El tema es que mientras muchos veían esas imágenes de TV, había otros que aprovecharon la ciudad sin resguardo policial. Cuando no habíamos llegado ni al mediodía empezaron los primeros reportes de asaltos en Guayaquil: al norte, la sucursal del Banco del Pichincha en el Mall del Sol; el Banco Bolivariano del centro comercial Unicentro; el Banco del Pacífico del Mall del Sur, y en el barrio de Urdesa otros dos bancos habían sido “visitados” también por los delincuentes.

En las afueras de la ciudad, en la Isla Trinitaria de la vía Perimetral, las noticias de saqueos alarmaban más a la población. Almacenes (locales de retail) de electrodomésticos como Jaher y La Ganga, así como las farmacias Cruz Azul y Sana Sana, eran blancos de los ladrones.

Y no sólo de ellos. Obreros, funcionarios, madres embarazadas y padres de familia, inclusive con sus hijos, se mezclaron con los delincuentes para llevarse hasta las góndolas de los locales y hasta romper con combos el cajero automático de uno de ellos.
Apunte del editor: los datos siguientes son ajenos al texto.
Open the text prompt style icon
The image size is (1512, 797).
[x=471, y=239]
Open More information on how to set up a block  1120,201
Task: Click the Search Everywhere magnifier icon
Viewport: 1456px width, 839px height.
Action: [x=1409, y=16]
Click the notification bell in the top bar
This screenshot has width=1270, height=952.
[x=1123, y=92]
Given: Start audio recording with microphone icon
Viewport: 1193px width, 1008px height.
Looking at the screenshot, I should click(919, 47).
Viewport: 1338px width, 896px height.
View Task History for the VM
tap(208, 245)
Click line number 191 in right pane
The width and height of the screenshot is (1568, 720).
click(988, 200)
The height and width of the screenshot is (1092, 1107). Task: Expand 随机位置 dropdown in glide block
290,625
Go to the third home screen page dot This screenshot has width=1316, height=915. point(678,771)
En toda la ciudad, los llamados “cierre puertas”, comunes en las festividades de Navidad y Año Nuevo, no se hicieron esperar por parte de los propietarios de locales que trataban de protegerse de turbas que querían llevarse todo cuanto encontraban a su paso.

Carros estacionados en las afueras de los edificios fueron destrozados por grupos de diez a 20 delincuentes que rompían parabrisas para desmantelar los vehículos. Se escuchaban gritos de personas asaltadas en las calles, quienes se defendían como podían, pero difícilmente podían ser socorridas ante la ausencia de los uniformados.

Mientras gran cantidad de empresas daban la orden a su personal de retirarse a sus casas, en el interior de los bancos la decisión fue suspender el servicio de carros blindados y transacciones interbancarias. Nadie sabía qué podía pasar. El país estaba en caos.

El presidente de la República, secuestrado en el hospital policial en Quito, intentaba un diálogo infructuoso con los manifestantes, mientras la delincuencia ganaba terreno. Solo fue en horas de la tarde que un pronunciamiento del Jefe del Comando Conjunto de las Fuerzas Armadas, Ernesto González, anunciando el respaldo al régimen y la salida de los militares a las calles, retornó la tranquilidad a un país paralizado.

La salida victoriosa del presidente de la República, rescatado de manos de los uniformados, anunciaba el fin de la sublevación y reafirmaba el régimen democrático.

Este viernes se ven algunos policías en las calles, combinados con miembros del ejército cuidando la seguridad, en una ciudad que avanza a medias. Es cierto: Guayaquil volvió al trabajo. Pero el corto alzamiento (duró menos de 12 horas) y el caos generado por un día en la ciudad sin policías, nos recuerdan que la normalidad es un producto complejo del entramado social ecuatoriano. Su mantención es un bien al que todos debemos colaborar.